→ SUPPLIED RECORDS
○ ○ ○ ○

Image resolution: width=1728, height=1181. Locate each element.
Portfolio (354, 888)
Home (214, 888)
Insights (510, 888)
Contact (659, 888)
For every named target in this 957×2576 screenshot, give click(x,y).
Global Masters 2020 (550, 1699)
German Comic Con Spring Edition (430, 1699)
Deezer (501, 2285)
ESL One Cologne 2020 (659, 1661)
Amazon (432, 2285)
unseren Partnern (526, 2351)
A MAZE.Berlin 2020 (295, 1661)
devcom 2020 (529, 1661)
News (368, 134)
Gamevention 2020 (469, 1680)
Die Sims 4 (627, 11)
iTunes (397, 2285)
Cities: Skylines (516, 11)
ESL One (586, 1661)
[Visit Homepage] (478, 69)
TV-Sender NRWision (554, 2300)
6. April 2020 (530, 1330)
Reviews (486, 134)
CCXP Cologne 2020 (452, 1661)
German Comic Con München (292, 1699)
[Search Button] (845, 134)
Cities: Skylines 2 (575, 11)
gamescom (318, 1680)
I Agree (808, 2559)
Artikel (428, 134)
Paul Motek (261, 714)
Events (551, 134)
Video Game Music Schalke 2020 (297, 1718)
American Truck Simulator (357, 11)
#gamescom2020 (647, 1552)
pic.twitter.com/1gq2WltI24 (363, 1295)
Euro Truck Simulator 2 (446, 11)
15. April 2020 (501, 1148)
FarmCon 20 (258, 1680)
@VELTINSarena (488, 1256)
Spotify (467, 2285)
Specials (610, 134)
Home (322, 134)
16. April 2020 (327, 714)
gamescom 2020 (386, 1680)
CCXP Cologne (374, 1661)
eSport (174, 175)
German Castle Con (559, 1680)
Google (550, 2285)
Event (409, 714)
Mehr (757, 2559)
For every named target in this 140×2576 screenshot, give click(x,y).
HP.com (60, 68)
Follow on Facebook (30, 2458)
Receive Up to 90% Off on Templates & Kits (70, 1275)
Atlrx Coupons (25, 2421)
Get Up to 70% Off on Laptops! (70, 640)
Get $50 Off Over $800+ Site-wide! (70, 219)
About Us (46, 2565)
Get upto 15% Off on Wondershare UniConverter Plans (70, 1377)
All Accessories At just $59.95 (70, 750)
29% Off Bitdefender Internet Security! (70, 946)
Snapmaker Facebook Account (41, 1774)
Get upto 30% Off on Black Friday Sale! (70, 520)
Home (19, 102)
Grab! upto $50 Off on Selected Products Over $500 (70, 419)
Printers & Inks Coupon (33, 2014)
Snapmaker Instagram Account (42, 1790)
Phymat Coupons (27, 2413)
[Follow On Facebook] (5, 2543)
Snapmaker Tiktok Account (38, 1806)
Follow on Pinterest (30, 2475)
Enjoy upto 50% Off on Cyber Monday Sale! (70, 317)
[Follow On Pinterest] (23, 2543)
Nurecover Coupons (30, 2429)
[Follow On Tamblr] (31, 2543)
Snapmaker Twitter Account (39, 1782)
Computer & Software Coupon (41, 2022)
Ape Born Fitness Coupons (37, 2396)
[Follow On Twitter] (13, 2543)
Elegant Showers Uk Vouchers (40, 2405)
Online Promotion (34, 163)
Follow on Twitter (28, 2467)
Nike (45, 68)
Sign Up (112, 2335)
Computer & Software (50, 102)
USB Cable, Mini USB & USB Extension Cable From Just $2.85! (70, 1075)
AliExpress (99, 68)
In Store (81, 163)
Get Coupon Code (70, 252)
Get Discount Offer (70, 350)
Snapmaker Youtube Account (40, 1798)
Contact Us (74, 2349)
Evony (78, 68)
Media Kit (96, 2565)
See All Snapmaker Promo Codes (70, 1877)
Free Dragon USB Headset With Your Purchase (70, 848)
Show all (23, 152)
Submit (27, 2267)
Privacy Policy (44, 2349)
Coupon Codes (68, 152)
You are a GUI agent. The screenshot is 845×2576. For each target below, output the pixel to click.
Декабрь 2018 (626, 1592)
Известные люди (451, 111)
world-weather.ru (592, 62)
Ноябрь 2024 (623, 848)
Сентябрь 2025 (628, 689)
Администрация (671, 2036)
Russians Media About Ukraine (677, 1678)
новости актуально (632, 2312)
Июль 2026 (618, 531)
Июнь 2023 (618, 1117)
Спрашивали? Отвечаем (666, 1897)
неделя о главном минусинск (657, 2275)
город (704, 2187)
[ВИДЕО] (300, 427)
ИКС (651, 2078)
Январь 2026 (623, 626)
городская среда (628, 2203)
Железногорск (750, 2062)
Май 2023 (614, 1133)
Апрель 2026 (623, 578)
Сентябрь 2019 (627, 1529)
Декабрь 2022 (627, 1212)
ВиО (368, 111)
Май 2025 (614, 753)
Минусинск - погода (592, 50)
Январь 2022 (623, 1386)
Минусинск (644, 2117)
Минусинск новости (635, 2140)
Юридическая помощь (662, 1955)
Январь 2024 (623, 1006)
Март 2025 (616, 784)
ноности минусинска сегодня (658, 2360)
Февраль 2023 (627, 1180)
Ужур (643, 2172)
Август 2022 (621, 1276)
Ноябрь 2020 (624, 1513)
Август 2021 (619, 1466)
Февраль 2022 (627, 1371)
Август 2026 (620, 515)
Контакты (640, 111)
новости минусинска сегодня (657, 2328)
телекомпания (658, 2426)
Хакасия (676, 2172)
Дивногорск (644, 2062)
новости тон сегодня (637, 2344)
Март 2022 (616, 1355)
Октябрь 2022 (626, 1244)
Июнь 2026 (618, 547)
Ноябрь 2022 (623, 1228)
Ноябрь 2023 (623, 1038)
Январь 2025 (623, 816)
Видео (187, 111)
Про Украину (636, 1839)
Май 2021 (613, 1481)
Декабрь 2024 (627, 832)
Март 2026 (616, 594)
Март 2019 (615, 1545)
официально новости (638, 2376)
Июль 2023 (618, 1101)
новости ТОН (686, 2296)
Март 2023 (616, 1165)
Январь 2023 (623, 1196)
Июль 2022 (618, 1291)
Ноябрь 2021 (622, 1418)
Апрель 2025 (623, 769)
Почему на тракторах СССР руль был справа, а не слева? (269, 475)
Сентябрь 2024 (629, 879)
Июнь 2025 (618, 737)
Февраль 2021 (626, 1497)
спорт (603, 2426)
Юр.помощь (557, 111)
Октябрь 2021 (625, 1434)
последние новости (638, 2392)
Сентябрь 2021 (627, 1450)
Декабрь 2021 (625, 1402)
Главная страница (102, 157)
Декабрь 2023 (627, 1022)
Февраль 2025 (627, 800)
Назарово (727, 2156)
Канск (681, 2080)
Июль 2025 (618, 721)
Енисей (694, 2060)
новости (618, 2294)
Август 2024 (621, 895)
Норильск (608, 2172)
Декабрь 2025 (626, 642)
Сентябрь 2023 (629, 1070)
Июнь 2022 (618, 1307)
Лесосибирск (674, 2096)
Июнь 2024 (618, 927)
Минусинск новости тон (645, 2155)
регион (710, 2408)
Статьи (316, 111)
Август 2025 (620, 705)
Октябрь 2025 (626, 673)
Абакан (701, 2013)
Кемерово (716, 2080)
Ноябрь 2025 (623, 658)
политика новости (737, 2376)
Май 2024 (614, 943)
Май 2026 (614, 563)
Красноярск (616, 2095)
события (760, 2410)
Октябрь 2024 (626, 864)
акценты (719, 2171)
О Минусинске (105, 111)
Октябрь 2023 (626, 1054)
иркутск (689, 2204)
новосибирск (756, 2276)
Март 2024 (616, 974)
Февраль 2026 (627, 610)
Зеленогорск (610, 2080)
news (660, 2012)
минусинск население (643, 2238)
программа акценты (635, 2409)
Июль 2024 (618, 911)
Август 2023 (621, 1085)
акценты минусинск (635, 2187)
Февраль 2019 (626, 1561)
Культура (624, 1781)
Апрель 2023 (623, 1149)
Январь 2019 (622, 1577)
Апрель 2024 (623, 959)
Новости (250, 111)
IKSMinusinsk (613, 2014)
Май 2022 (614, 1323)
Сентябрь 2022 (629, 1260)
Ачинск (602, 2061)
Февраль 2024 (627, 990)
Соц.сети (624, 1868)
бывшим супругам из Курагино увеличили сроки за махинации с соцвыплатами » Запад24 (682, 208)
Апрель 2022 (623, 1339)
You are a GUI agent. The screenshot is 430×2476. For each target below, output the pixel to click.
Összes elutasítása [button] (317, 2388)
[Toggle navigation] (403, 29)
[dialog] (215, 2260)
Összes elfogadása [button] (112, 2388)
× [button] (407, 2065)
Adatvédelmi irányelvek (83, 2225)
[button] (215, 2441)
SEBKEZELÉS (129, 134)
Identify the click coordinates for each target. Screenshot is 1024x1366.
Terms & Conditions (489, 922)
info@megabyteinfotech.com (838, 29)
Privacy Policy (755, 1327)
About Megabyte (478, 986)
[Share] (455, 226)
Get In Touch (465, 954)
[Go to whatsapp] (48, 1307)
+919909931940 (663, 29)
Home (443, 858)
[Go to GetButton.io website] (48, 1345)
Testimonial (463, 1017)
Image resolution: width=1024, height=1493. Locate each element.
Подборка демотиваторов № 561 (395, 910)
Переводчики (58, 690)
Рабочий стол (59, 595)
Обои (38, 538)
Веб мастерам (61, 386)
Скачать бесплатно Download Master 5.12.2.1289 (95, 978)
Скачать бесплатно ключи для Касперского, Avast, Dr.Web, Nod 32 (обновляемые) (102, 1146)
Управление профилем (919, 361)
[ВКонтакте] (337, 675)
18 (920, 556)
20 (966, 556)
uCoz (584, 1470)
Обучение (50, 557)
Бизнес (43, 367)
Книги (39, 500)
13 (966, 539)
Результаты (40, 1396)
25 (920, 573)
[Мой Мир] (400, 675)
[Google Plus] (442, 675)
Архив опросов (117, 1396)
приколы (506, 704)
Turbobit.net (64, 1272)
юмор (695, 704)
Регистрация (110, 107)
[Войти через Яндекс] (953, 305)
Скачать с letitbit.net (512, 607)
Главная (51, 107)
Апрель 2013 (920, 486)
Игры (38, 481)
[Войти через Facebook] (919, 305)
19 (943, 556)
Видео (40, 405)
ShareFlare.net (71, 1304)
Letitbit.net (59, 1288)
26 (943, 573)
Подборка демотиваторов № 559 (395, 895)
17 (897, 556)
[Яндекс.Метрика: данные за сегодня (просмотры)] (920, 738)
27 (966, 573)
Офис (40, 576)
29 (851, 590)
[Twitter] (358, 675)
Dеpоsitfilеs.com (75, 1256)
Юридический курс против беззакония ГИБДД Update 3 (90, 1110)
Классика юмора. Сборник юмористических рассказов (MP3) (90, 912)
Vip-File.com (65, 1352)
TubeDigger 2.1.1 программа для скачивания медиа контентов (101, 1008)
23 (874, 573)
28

○ ○ ○ ○

→ PROBLEM TO SOLVE
From the records above, transcribe without alteration every line from the one with "Апрель 2024 (623, 959)" to the one with "[dialog] (215, 2260)", inclusive.

→ EXPECTED OUTPUT
Апрель 2024 (623, 959)
Новости (250, 111)
IKSMinusinsk (613, 2014)
Май 2022 (614, 1323)
Сентябрь 2022 (629, 1260)
Ачинск (602, 2061)
Февраль 2024 (627, 990)
Соц.сети (624, 1868)
бывшим супругам из Курагино увеличили сроки за махинации с соцвыплатами » Запад24 (682, 208)
Апрель 2022 (623, 1339)
You are a GUI agent. The screenshot is 430×2476. For each target below, output the pixel to click.
Összes elutasítása [button] (317, 2388)
[Toggle navigation] (403, 29)
[dialog] (215, 2260)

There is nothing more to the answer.